[Items from a data source]
+++
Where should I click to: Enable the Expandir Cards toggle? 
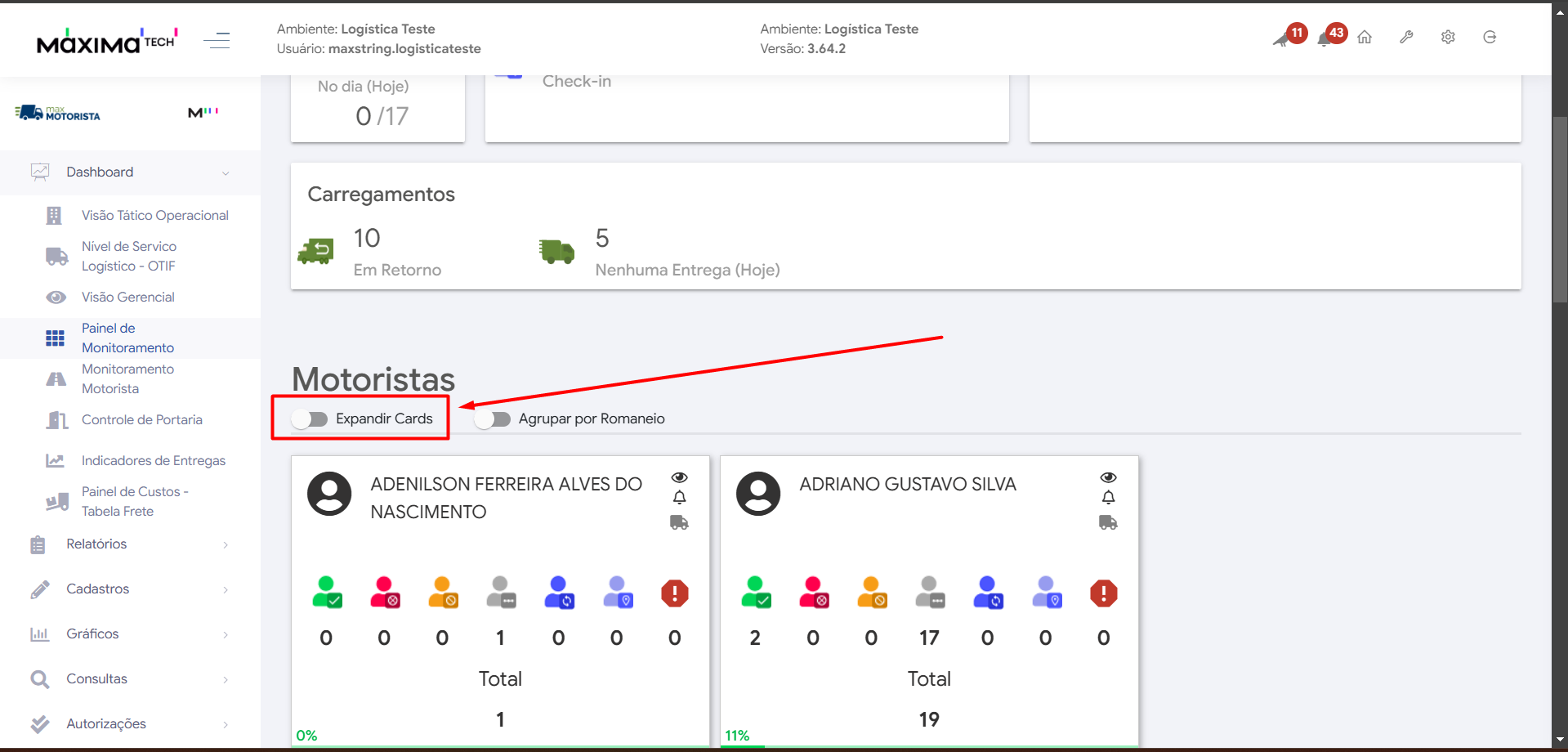[310, 419]
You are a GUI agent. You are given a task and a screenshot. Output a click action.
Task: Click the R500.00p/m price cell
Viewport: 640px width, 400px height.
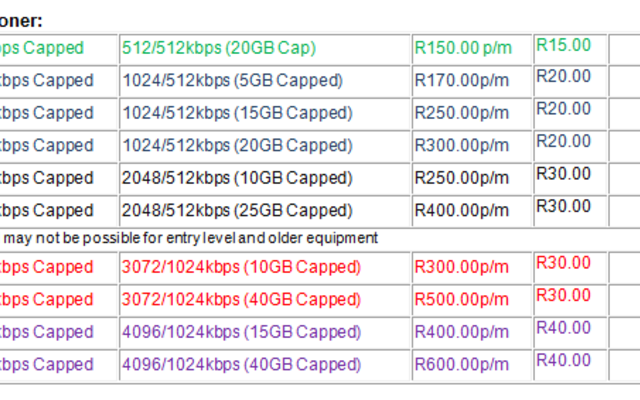[x=461, y=300]
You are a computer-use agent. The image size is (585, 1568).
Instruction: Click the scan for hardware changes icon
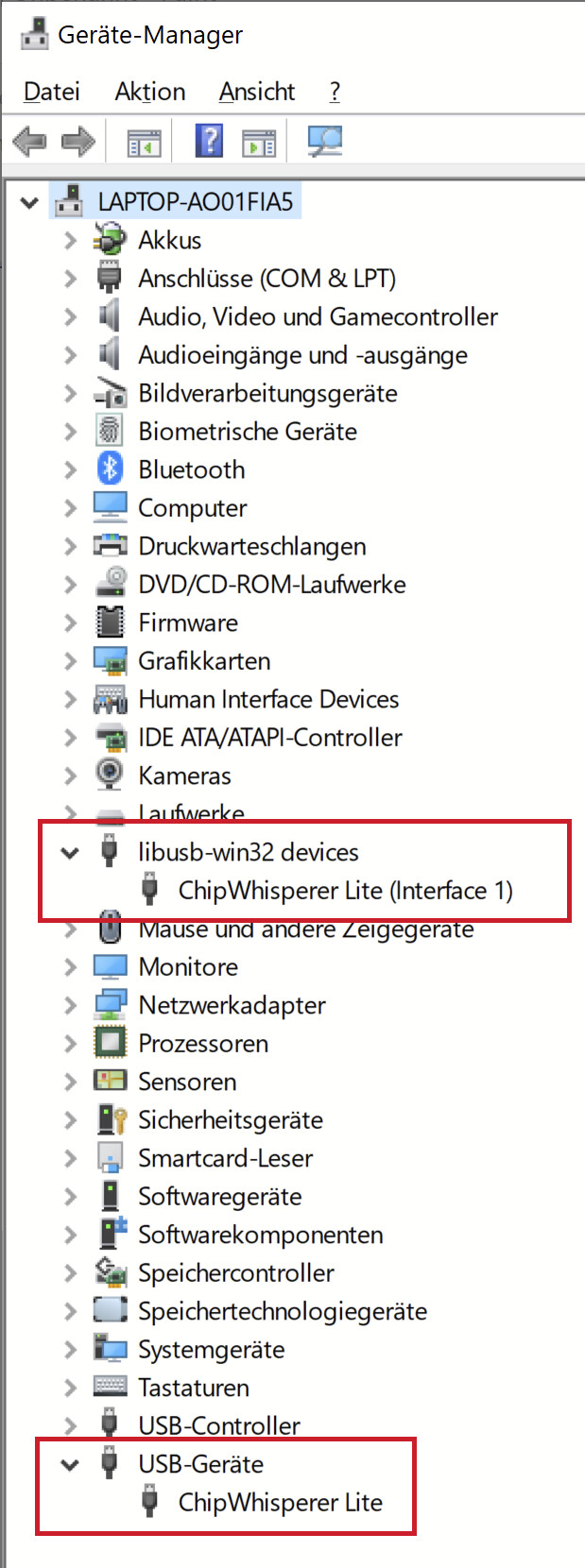point(325,142)
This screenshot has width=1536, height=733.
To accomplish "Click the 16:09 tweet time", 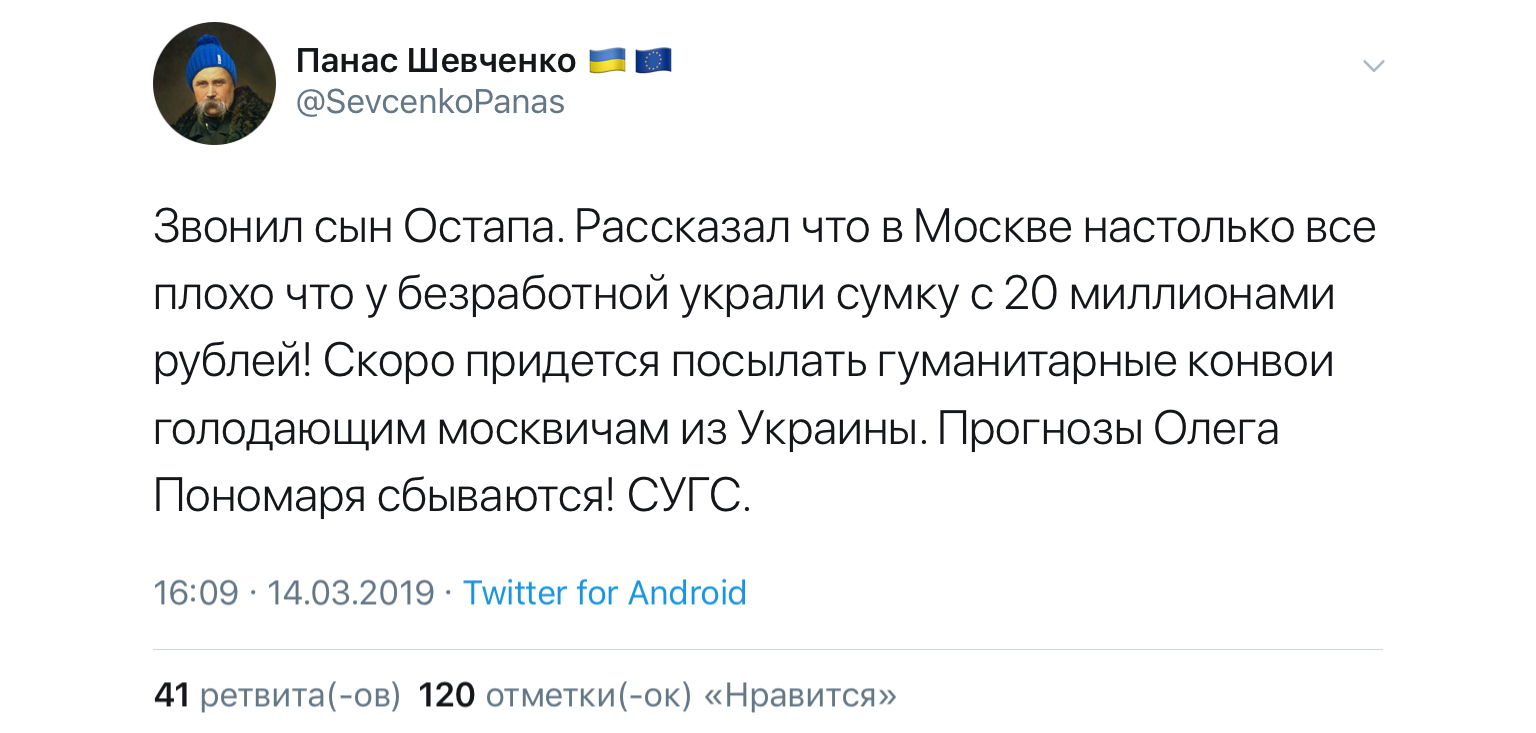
+++
▶ **ABOUT THIS EXERCISE**
Only lines holding the string "agent" are wanted; gather each one from the entries above.

▶ **RESPONSE FOR THIS EXERCISE**
You are a GUI agent. You are given a task and a screenshot. Output a click action.
You are a computer-use agent. The image size is (585, 1568).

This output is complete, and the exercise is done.